Schindler baits a Carolina rig with a live cocahoe minnow, croaker or shrimp and tosses the weighted offering to the platform. “You may not get the numbers you’d get under the birds,” he says. “But they’ll make it up in size.”

Redfish averaging 16 to 27 inches flourish in the marsh; lucky anglers may even sight-cast to fish patrolling the edges of the grass. “We look for a gradually sloping bank with some sort of oyster or grass bottom,” Schindler says. “Or any abnormality in the marsh – a 5-foot break or a foot-long point. They congregate anywhere like that.

“You can be trolling a bank and not see fish; then you come into a bay the size of a pickup-truck bed and 10 or more of them are horsin’ around in there. The greater the number, the more aggressively they feed.”

Bull reds seek open water around schools of white trout or mullet. Live shrimp under popping corks work well, as do spinnerbaits and weedless spoons over grass. Topwaters such as MirrOlure Top Dogs or She Dogs, Rapala Skitter Walks and various Sebile lures readily take reds when cast by skilled anglers.

One Rig Fits All
Schindler uses 7-foot, medium-light Shimano Trevala rods with a medium-fast action, paired with Sedona or Sahara reels spooled with 30-pound PowerPro. “That may seem like overkill,” he says. “But it’s mainly because of the transition during the day to targeting redfish. We can’t bring too many rods.”

To the braid, Schindler attaches a short length of 12- to 17-pound fluorocarbon leader and either a 3/8- to 1/2-ounce jighead or a 1/0 Kahle live-shrimp hook.

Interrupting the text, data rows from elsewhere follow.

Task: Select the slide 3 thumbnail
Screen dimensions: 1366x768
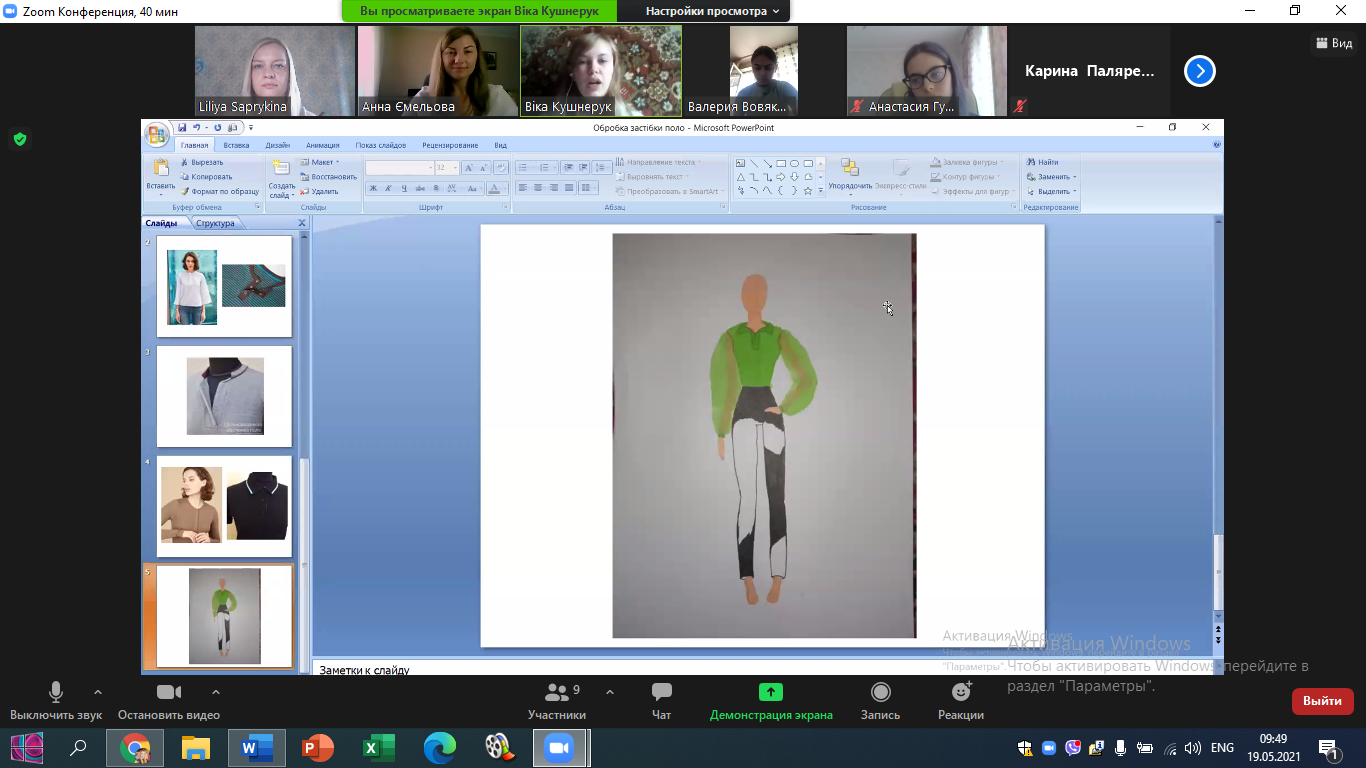Action: 225,396
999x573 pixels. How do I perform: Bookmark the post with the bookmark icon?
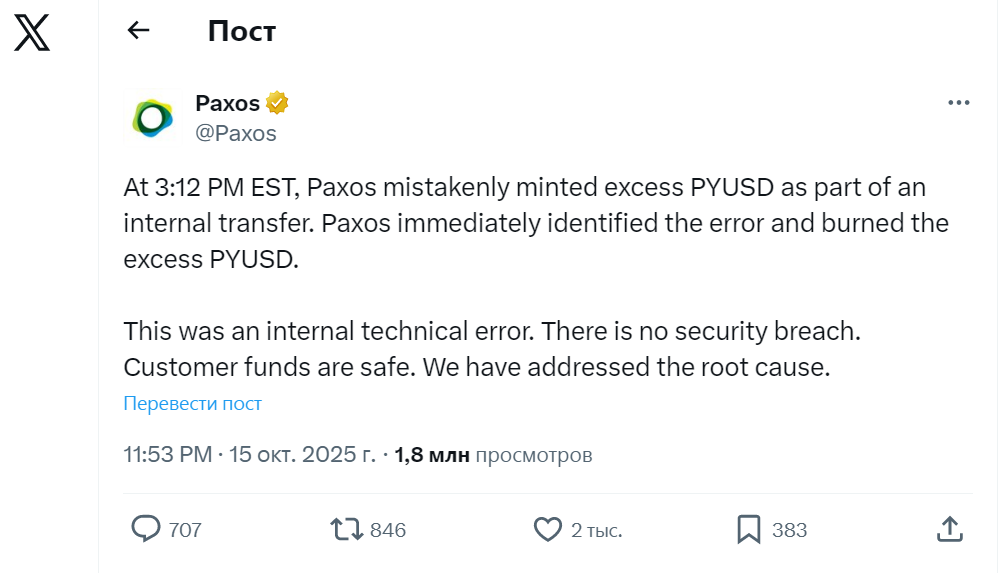(748, 529)
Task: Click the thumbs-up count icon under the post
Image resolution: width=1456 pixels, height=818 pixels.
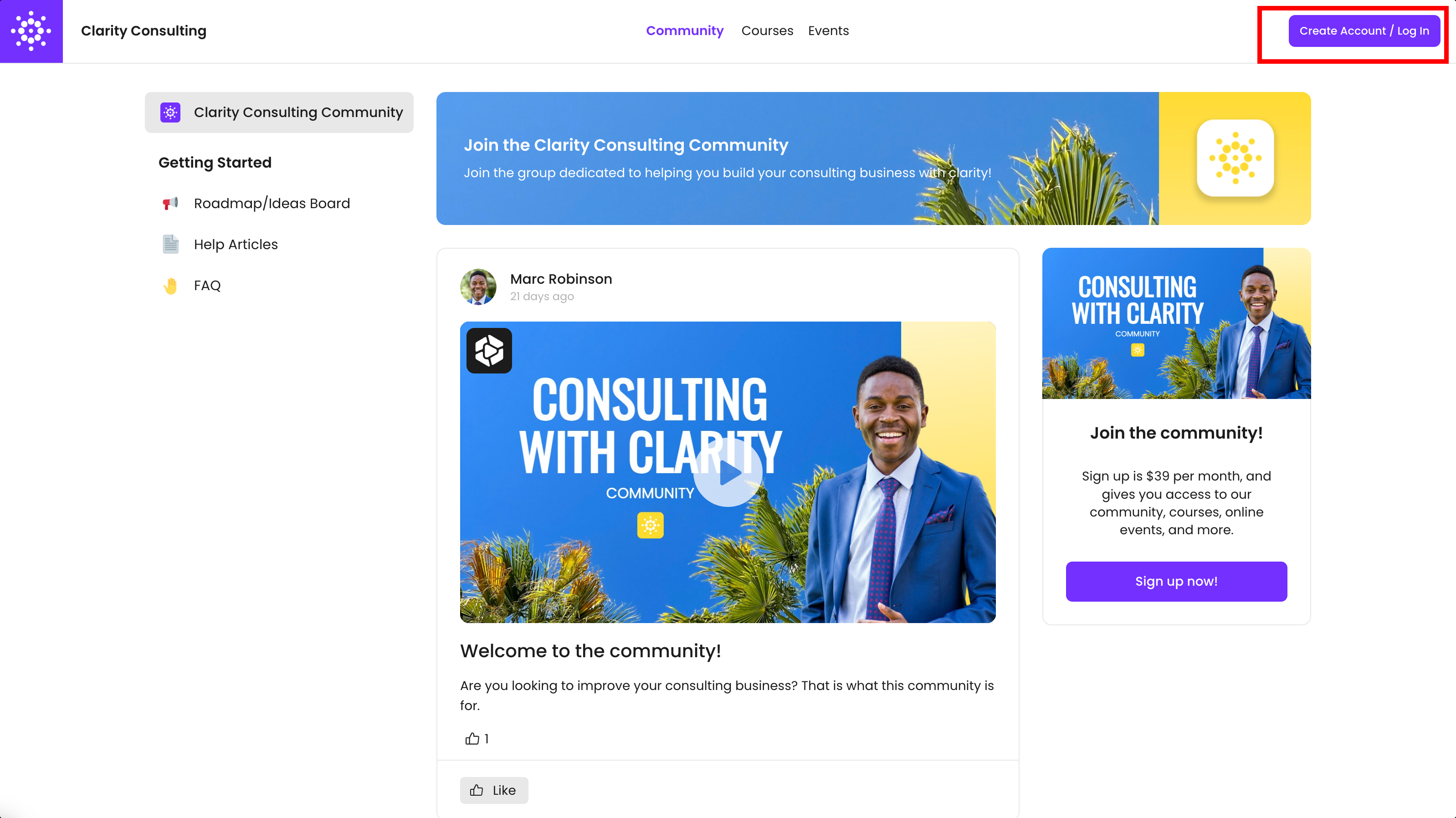Action: pyautogui.click(x=472, y=738)
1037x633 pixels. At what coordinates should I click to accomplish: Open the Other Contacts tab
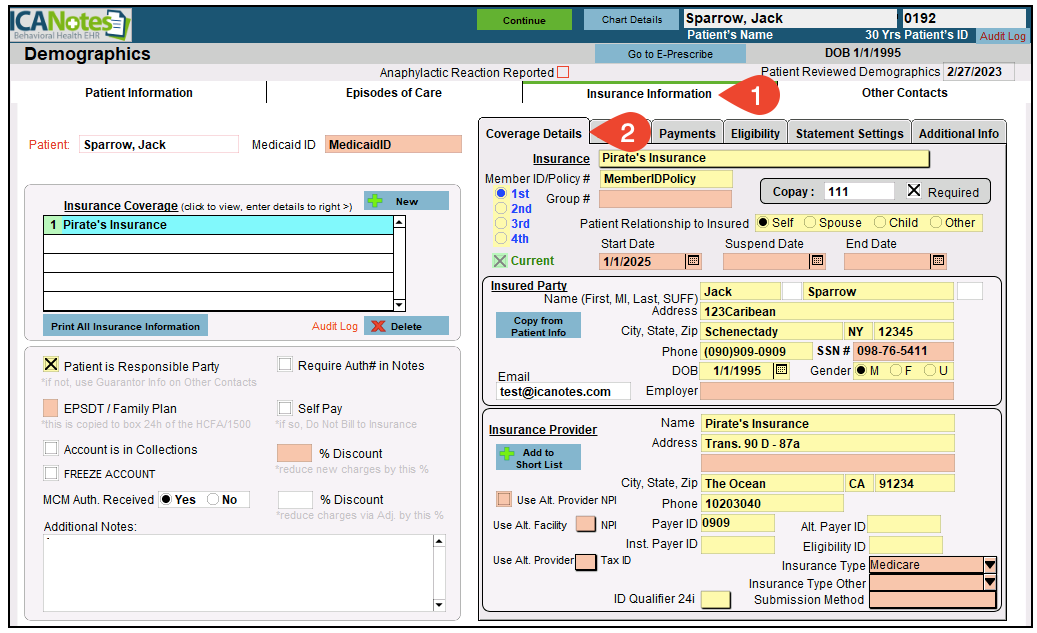pyautogui.click(x=904, y=93)
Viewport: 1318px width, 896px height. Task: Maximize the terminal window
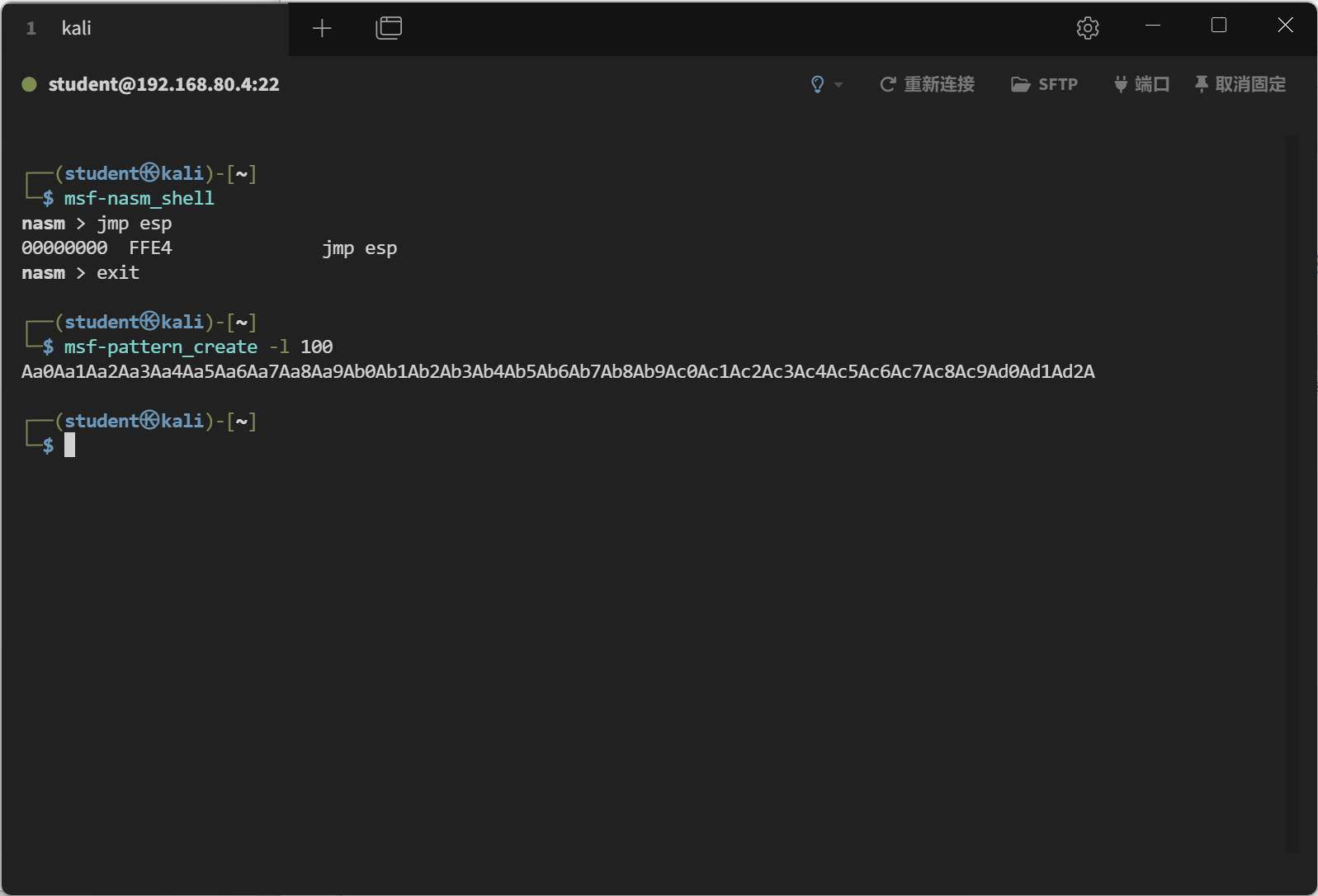1218,26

Once the day heats up, Schindler picks his way home, stopping at the pilings, channel markers and crab-trap floats along the way. He’s searching for tripletail, a fairly common find from May through September. Most of these odd-looking, usually structure-oriented fish caught in Mississippi won’t grow large enough to set any world records, but as Schindler says, “It’s a great way to end the day.”